··· Текст для чтения ···

Когда он совсем пришел в себя, опохмелился, я вынул из кармана последний номер журнала «Охотник» с моим рассказом и дал ему:
— Почитай, Ваня, это я написал.
Он принялся читать. Я закурил папиросу. У меня крутится папироса 15 минут. Я решил эти минуты дать ему на прочтение маленького охотничьего рассказа и занялся своей записной книжкой. Когда кончилась папироса, я перебил его:
— Много прочел?
Он указал пальцем место: за четверть часа он прочел две с половиной строки, а всех было триста. Я сказал:
— Дай сюда журнал, не стоит читать.
Он отдал и согласился:
— Не стоит.
— А что? — удивился я.
— Что… — ответил, — если бы это по правде… писал, а ты наверно, все выдумал.
— А как же по правде?
— Я-то бы написал.
— Что же ты бы написал по правде?
Он задумался.
— Я бы про ночь написал. Ночь. Значит, ночь. Куст большой-большой у речки, и я сижу у куста, а утята свись-свись-свись.
Он
— А дальше что?
Он встрепенулся.
— Да ведь я же сказал. Куст большой-пребольшой, я сижу на берегу, а утята свись-свись-свись.
— Хорошо! — сказал я.
— Неуж плохо! — ответил он уверенно. — Зеленый куст большущий, и всю-то ночь утята: свись-свись-свись. Неуж плохо!
Посидев еще немного молча, он спросил:
— А знаешь, есть кулик такой длинноносый?
— Их много, — ответил я, — большой?
— Самый большой, серый и кричит: «ви-жу! ви-жу!»
Я узнал и ответил:
— Это кроншнеп.
Он рассказал:
— Ночь прошла. Рассветает. Куст зеленый-зеленый, большой-большой. А за кустом кричит он: «ви-жу, ви-жу!» А хочу посмотреть на него, нельзя: куст большой-большой, зеленый, густой-густой. «Вижу, вижу!» — кричит он. Терпел я, терпел и кричу ему: «Ты-то видишь, а я не вижу». Терпел я, терпел и кричу: «Ты-то, сукин сын, меня видишь, я тебя не вижу».
— А дальше?
— Ничего
— Хорошо.
— Неуж плохо. Вот бы тебе так написать!
16 Октября.По швам железных листов, составляющих крышу, за ночь набились снежинки, и серая крыша на рассвете явилась украшенной белыми полосками. Так уж было один раз дня три-четыре тому назад, это второй уже маленький зазимок.
<На полях>Было яркое солнце до обеда, но в лесу колеи болотных дорог не растаяли, и кое-где так и остались белые пятна пороши. А после обеда все небо затянулось облаками при морозе: если пойдет дождь, то будет снег. В эту ночь мы ожидаем порошу.
Я сделал первый выход после болезни в лес с собакой, но вальдшнепов не нашел.

··· Записи данных ···

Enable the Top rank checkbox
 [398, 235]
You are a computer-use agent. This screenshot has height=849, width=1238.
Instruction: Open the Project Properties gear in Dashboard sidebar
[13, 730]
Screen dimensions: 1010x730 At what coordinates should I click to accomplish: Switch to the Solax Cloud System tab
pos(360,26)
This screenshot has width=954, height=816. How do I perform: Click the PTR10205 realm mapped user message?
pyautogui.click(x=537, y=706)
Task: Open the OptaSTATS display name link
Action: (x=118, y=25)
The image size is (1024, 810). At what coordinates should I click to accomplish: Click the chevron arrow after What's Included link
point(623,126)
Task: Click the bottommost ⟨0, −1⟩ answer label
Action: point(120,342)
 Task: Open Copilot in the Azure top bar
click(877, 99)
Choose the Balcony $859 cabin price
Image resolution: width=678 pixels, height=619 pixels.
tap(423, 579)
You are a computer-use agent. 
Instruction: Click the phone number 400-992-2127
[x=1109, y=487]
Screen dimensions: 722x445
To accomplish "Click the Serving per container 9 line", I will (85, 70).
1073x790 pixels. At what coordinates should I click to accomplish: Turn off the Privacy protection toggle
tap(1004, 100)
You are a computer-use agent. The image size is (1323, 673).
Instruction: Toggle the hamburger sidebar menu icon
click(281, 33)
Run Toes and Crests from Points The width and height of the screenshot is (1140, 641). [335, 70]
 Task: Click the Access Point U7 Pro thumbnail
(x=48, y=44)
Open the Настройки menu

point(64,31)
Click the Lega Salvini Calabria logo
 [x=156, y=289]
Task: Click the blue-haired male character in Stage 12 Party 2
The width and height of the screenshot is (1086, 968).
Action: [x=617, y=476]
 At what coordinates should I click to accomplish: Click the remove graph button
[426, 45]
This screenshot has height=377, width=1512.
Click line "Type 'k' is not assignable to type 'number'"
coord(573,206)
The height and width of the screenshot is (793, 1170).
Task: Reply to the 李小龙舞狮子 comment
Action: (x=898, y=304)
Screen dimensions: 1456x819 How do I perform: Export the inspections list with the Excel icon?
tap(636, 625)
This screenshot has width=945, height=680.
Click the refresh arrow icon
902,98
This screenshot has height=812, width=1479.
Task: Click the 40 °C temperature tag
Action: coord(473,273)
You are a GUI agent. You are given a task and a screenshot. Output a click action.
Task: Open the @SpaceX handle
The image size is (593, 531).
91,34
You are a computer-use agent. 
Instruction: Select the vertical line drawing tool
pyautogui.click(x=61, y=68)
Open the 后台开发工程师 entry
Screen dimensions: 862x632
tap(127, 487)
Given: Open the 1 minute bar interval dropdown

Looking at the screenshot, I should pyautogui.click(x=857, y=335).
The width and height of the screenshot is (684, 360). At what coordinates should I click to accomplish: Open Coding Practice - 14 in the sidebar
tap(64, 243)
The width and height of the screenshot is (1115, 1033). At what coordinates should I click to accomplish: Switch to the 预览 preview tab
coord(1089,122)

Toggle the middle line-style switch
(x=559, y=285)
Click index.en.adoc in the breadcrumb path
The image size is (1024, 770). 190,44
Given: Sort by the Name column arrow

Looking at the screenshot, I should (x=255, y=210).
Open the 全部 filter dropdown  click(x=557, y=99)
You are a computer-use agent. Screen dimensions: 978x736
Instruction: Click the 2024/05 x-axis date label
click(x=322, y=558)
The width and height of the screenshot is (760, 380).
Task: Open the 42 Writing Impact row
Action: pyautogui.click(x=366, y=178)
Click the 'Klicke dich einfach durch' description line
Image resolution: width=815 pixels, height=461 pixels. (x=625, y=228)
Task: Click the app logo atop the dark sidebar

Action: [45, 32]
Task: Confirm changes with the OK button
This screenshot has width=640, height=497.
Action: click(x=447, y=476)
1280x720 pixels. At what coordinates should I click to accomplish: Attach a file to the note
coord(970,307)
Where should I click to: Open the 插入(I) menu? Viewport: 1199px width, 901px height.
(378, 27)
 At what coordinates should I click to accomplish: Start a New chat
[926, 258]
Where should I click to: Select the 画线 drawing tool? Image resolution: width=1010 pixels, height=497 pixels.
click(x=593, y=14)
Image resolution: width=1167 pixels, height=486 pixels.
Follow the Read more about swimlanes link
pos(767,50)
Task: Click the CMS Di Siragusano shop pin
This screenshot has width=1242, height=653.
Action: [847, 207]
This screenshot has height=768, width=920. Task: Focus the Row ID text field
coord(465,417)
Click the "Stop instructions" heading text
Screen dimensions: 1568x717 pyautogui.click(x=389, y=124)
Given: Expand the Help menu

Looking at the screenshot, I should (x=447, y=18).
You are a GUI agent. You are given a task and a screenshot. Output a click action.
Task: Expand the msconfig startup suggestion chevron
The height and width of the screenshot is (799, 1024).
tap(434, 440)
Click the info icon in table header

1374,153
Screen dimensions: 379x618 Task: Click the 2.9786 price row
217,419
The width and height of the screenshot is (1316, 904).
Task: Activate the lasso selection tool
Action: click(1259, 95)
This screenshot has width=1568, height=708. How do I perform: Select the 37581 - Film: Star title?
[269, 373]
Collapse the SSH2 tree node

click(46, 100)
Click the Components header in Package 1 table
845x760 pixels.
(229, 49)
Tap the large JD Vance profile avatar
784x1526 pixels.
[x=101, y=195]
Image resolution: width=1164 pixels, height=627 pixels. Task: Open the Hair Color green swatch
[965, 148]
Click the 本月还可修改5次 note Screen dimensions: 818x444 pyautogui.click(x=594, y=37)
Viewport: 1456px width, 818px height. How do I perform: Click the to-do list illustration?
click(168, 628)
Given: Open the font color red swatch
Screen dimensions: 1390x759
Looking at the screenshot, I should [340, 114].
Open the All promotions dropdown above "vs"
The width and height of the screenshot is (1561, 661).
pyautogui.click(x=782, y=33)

···

Что сделать
**1)** Ответьте на вопросы по тексту о Ване и кроншнепе и пометьте ответы теми же буквами.
(а) Сколько минут курится у рассказчика папироса?
(б) Сколько строк Ваня прочел за четверть часа?
(в) Чего ожидают в ночь после 16 октября?
**2)** Продолжите текст о Ване и кроншнепе с того места, где он заканчивается.
Записи представляют собой отдельный материал.

Ваши ответы
**1)**
(а) 15 минут.
(б) Две с половиной строки.
(в) Порошу.

**2)**
Труднее всего помириться с мыслью, что простое дерево, молодая береза или пролетающий ворон, срок жизни которого много больше человеческого, при всей умственной и нравственной простоте и ужасной зависимости имеют преимущество перед человеком в продолжение жизни, что эта береза перед моим окном будет равнодушным свидетелем позорных конвульсий при конце моей жизни, что ворон, пролетая над похоронной процессией, почует меня, как падаль, и присядет на крышу. С этим нельзя помириться, если еще при жизни своей не почуять в другом человеке жизнь как свое продолжение. Вот почему нет на земле силы больше кровной любви, и кому не дано продолжиться кровно, любви творческой, преобразующей природу для лучшего будущего, где не будет ни позорных конвульсий конца (ни воздыханий), ни болезни, ни смерти, но жизнь бесконечная.
Только чувство своей личности, не повторяемой ни в каких мирах, чувство, известное по себе в близких людях, и по догадке или вдохновению творческой работы в животных и даже растениях, определяет так называемое человеческое сознание как творческую высшую силу. Отбросим переходящее бунтарско-кичливое самомнение наших ближайших предков, присвоивших это сознание к имени человека, и назовем это сознание свободы высшей творческой силой природы.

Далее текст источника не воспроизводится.